The next remedy for heartburn is as simple as switching up your sleeping position…

6. Stop Sleeping on Your Right Side 

Cleveland Clinic states that sleeping on your left side allows acid to safely pass from your esophageal sphincter back to your stomach. If you mainly sleep on your right side, you might want to try a body pillow to keep you comfortable adjusted through the night.

Snacking is normal, but if you’re prone to heartburn or acid reflux, be sure to avoid the following foods…

7. Limit Foods that Can Increase Stomach Acid

Certain foods, like fried foods, citrus fruits, chocolate, tomatoes, and peppermints, can increase stomach acid production, so limiting those foods can reduce problems with heartburn and reflux. Knowing which foods trigger your heartburn can also be extremely beneficial when it comes to preventing heartburn.

The following remedy for heartburn has to do with the clothes you wear…

8. Loosen Your Clothing 

Sometimes heartburn occurs when tight clothing compresses the stomach and forces stomach acid up into the throat. So, try wearing comfortable clothing to help reduce your risk of getting heartburn or to reduce symptoms once they come on.

The next treatment method might have you reconsidering your soda intake…

9. Limit Carbonated Beverages

Carbonation can cause acid reflux, which is why we recommend reducing your intake of any carbonated beverages. Furthermore, carbonation can result in burping and gas, which might increase the amount of acid that is able to escape from the stomach into your esophagus, causing heartburn.

Curious about which foods might help? Try to stick to the following diet…

10. Maintain a Low-Carb Diet 

A low-carb diet is one of many natural ways to relieve heartburn and other symptoms associated with acid reflux. Undigested carbs can result in bacterial overgrowth that ultimately elevates the pressure in your stomach. To maintain a low-carb diet, eat plenty of fruits, vegetables, and leafy greens.

While you’re eating, you might want to note the following…

11. Increase Probiotic Intake

Probiotics have recently been studied as an effective therapy for reducing acid reflux and heartburn. Probiotics are good bacteria that prevent the growth of bad bacteria and can be found in foods like yogurt, tempeh, pickles, and certain cheeses.

The following over-the-counter heartburn option is fairly common…

12. Take an Antacid

Antacids can treat heartburn by neutralizing stomach acid. Common brands include Tums, Pepto-Bismol, and Alka-Seltzer, and they come as gummies, chewable tablets, and liquids.

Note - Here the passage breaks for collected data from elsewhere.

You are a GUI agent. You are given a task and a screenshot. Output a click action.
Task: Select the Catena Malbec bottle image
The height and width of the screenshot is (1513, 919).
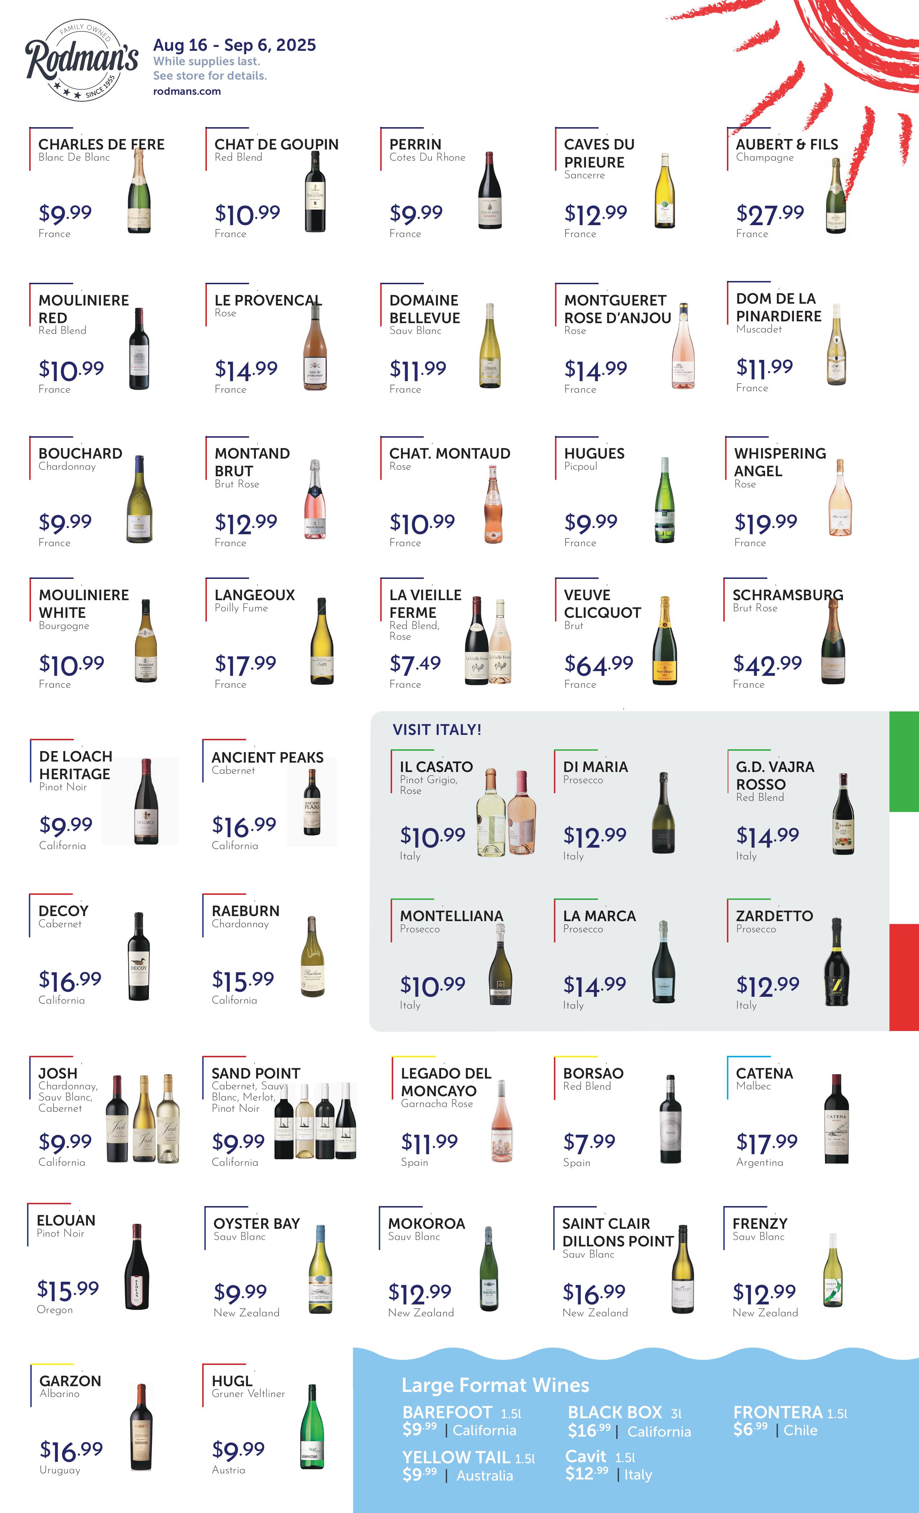[836, 1119]
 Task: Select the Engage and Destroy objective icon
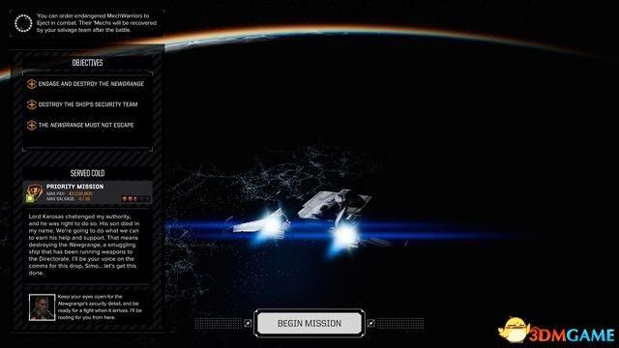(32, 84)
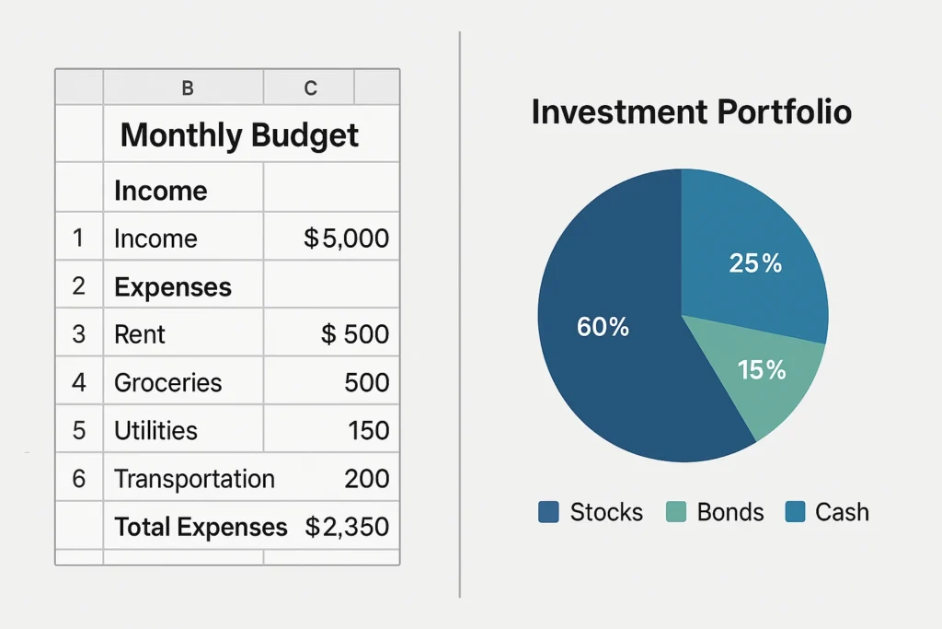
Task: Click the Investment Portfolio chart title
Action: [691, 112]
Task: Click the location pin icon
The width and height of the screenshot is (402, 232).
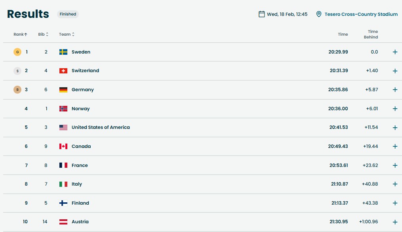Action: pyautogui.click(x=319, y=14)
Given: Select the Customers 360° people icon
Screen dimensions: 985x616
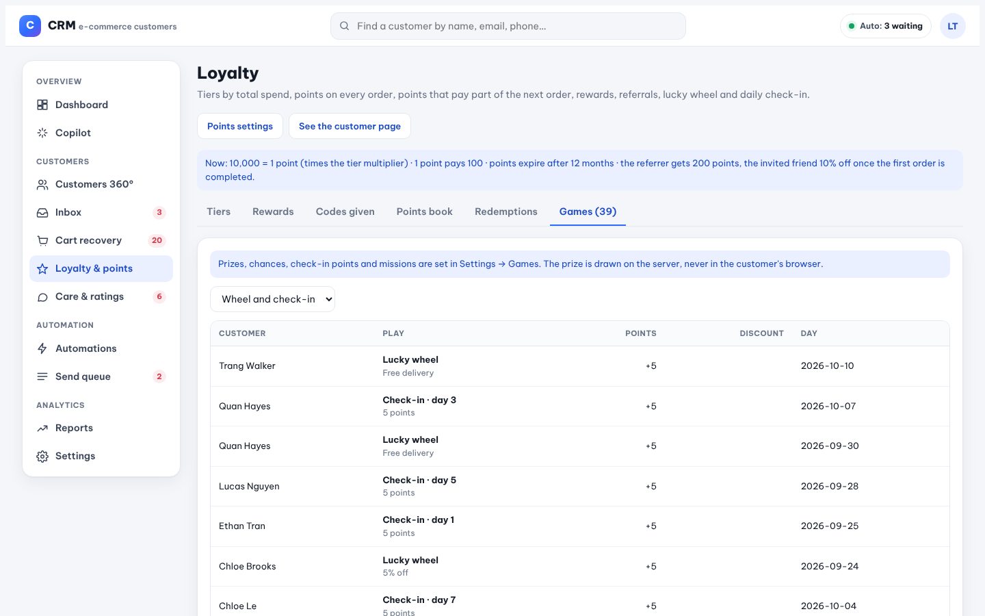Looking at the screenshot, I should coord(42,185).
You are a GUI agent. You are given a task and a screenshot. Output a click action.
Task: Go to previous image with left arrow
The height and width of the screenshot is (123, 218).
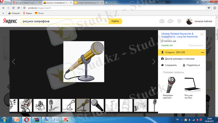point(14,62)
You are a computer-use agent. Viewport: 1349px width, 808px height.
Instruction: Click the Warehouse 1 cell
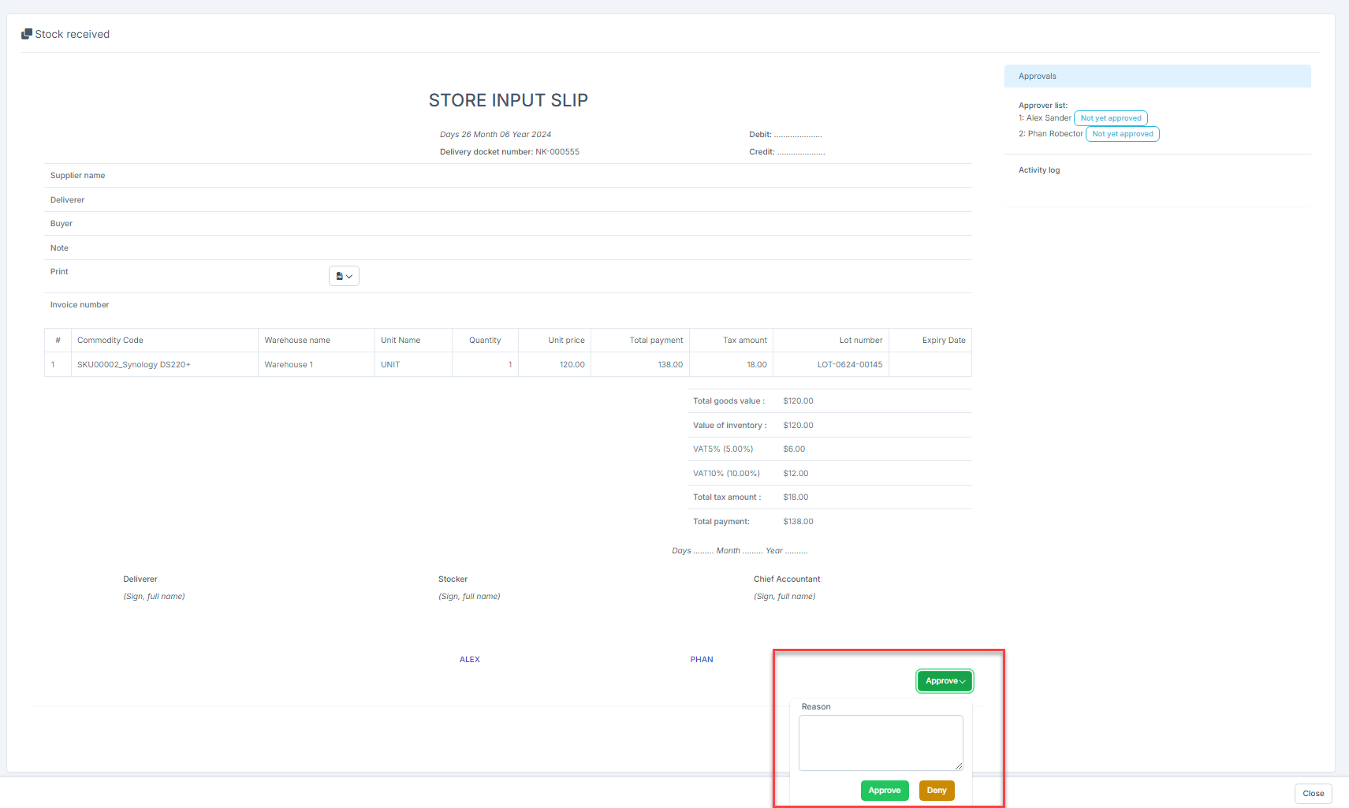pos(289,365)
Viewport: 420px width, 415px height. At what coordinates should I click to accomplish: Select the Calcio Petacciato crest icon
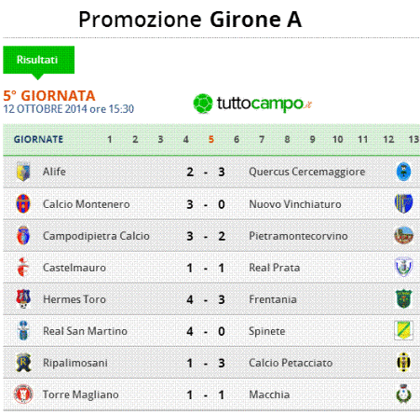point(403,363)
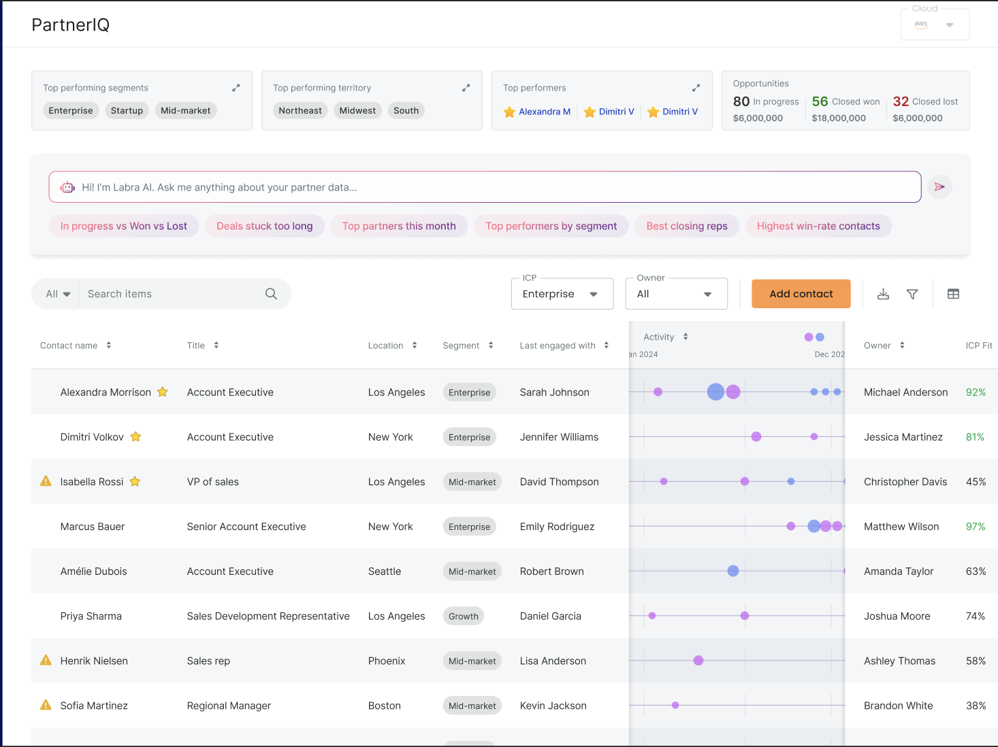Click the large blue activity bubble for Alexandra Morrison

click(x=715, y=392)
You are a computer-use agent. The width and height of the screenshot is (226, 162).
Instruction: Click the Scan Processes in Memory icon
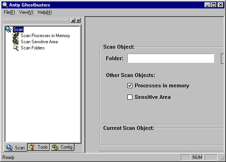pyautogui.click(x=16, y=36)

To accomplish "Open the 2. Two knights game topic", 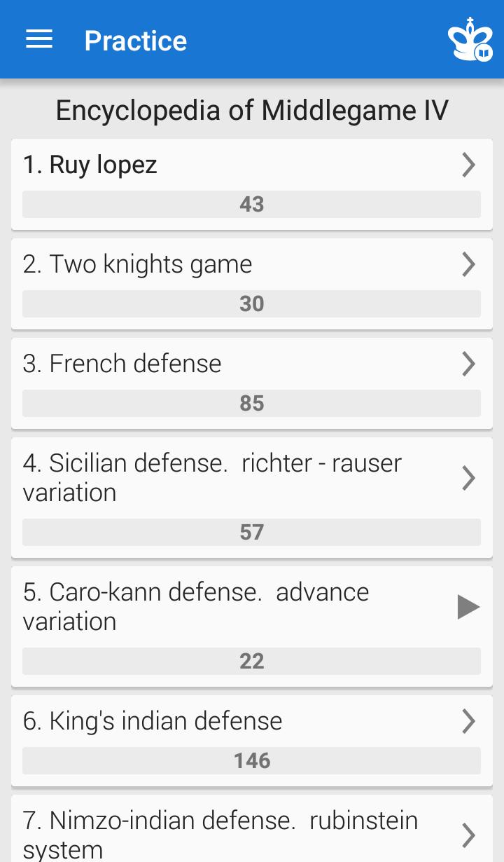I will pyautogui.click(x=137, y=265).
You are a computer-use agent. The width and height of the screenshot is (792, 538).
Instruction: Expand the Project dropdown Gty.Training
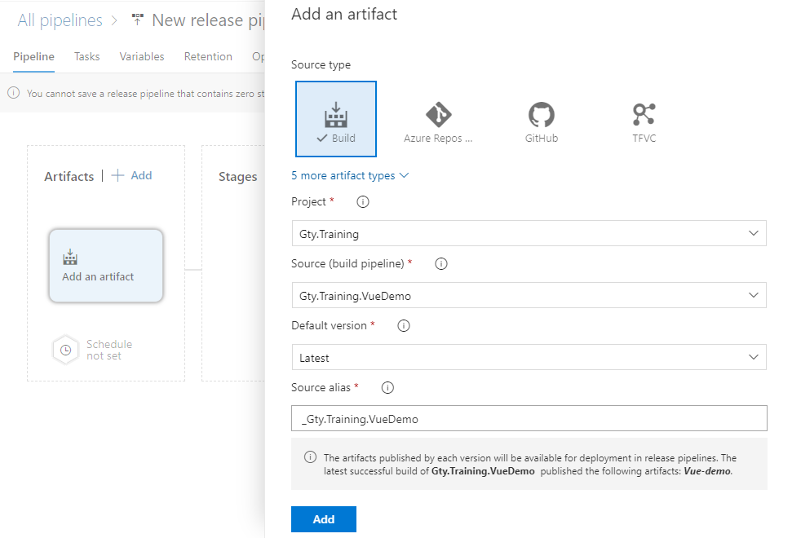[529, 234]
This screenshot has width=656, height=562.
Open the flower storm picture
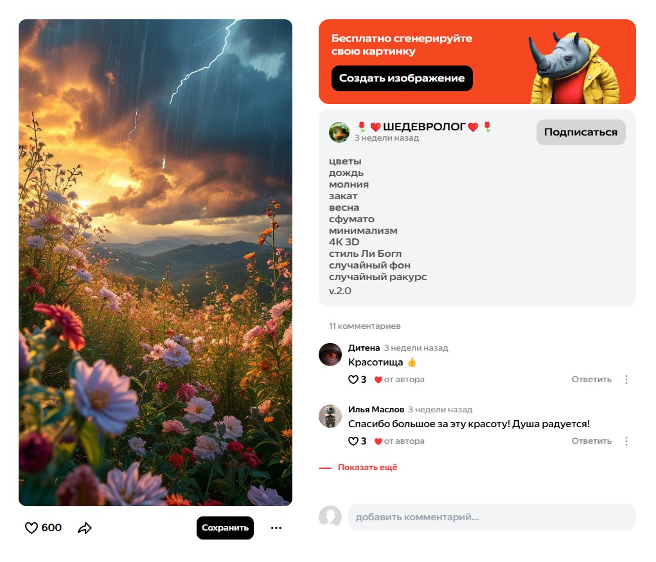click(155, 262)
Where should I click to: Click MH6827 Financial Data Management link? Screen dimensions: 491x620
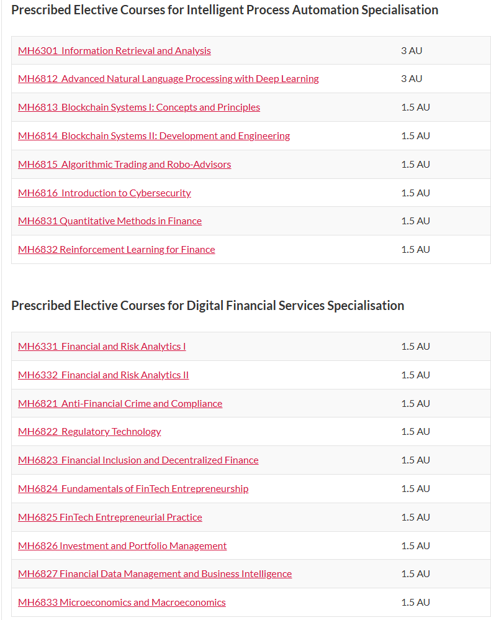coord(155,574)
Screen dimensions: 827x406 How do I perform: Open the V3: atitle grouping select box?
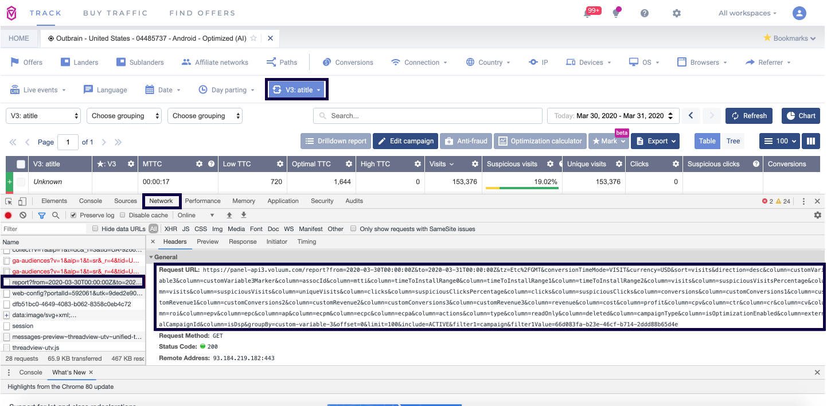click(44, 116)

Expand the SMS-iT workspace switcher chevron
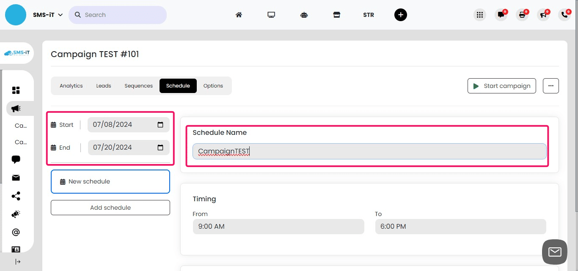click(x=61, y=14)
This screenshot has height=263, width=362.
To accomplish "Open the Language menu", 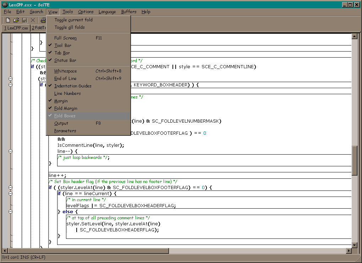I will (x=107, y=12).
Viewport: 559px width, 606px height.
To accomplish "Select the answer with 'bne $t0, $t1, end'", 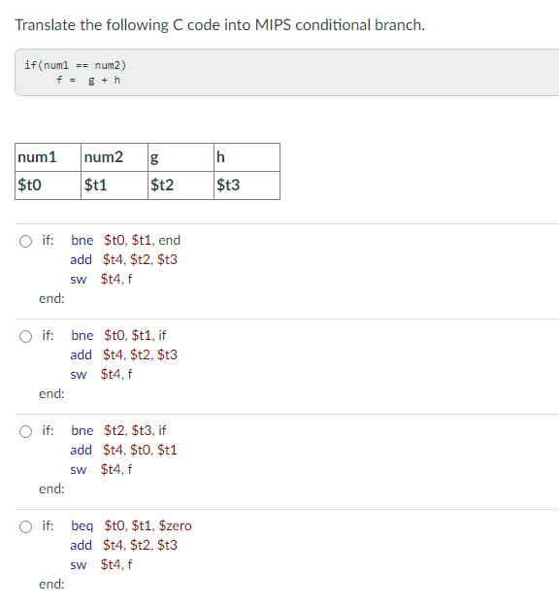I will click(25, 242).
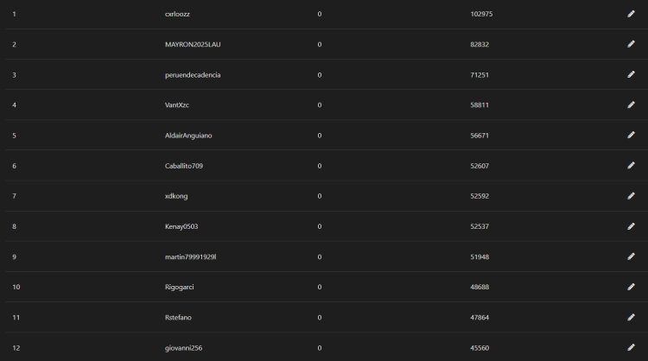Edit Kenay0503 row using pencil
This screenshot has width=648, height=361.
click(631, 226)
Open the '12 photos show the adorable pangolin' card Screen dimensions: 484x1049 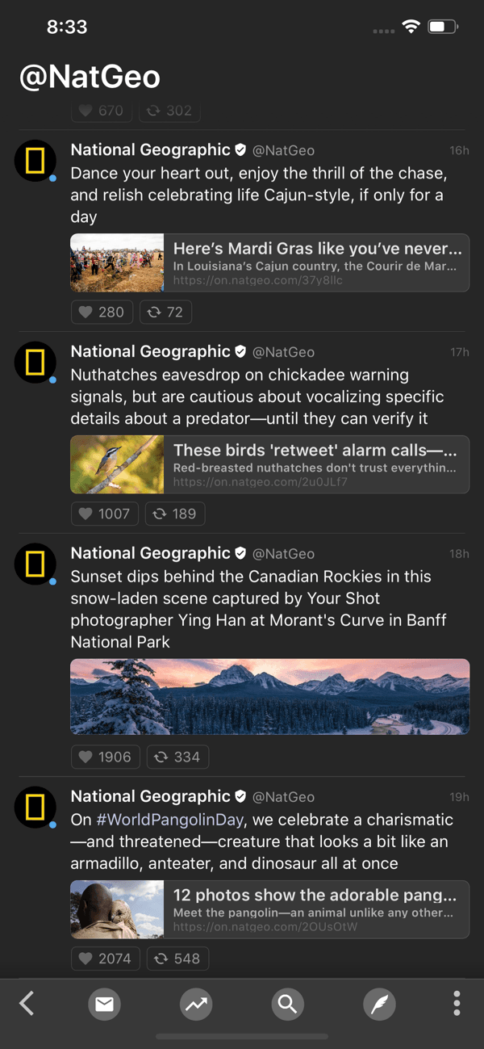click(269, 909)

If you want to try an antacid, talk to your doctor first to see if they would be okay for you to take. If you’ve already tried antacids for heartburn, and they didn’t work, you might want to ask about the following prescription option…

13. Try H2 Receptor Blockers

H2 receptor blockers are available both over the counter and via prescription. They treat conditions that cause excess stomach acids, like heartburn and acid reflux. Some common brands include Pepcid, Pepcid AC, and Axid.

If you find these medications aren’t to your liking, though, there is another method that might work…

14. Take a Proton Pump Inhibitor (PPI)

Other medications available over the counter are proton pump inhibitors (PPIs), which also reduce and block stomach acid production. By reducing acid production, these drugs help relieve heartburn. Prilosec is one of the most common PPIs around.